» TASK BRIEF
Add 9 to every coordinate in the answers of the records, starting at the first line of the records and ending at the line that contains "click(x=129, y=21)", both included. Reproduce each of those lines in full, with the requests, and omit the pictures.

» PROVIDED DATA

— Begin —

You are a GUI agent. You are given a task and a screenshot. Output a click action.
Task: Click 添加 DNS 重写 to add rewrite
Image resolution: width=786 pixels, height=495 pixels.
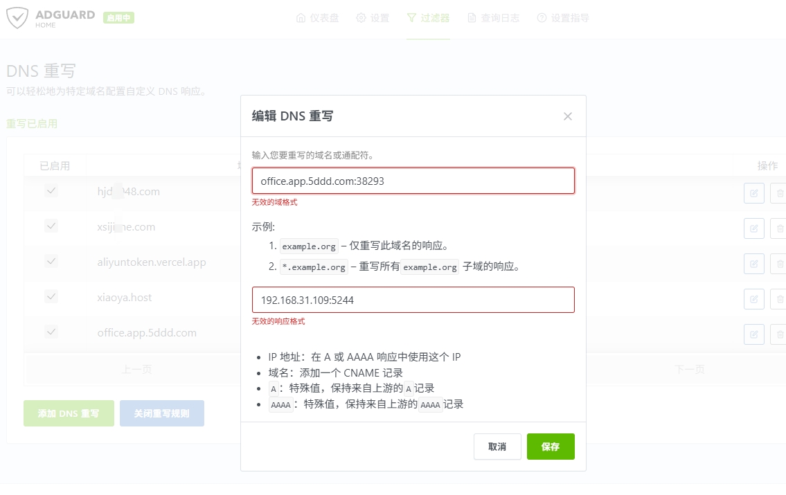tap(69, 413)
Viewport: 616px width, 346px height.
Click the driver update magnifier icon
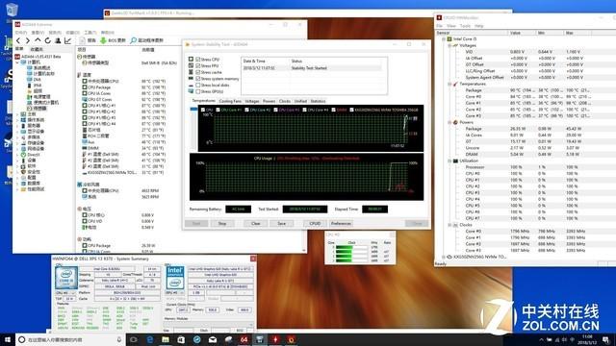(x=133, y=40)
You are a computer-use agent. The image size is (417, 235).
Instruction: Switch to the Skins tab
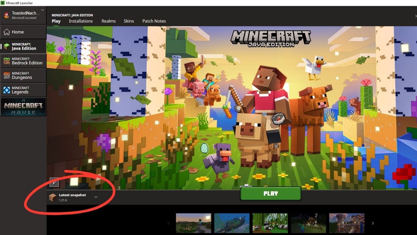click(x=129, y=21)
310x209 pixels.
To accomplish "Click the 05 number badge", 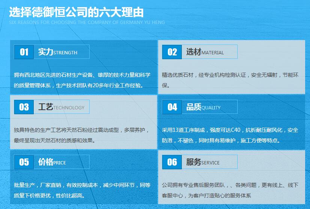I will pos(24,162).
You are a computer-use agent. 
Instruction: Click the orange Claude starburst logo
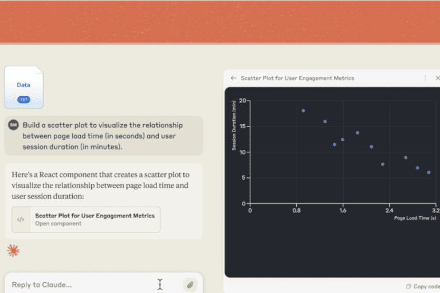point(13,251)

— End —

» RESULT OF THE EXERCISE
You are a GUI agent. You are given a task and a screenshot. Output a click action.
Task: Click 添加 DNS 重写 to add rewrite
Image resolution: width=786 pixels, height=495 pixels.
tap(78, 422)
Viewport: 616px width, 346px height.
Click the driver update magnifier icon
(x=142, y=49)
You are a computer-use agent. The image size is (417, 235).
Instruction: Switch to the Skins tab
click(x=138, y=30)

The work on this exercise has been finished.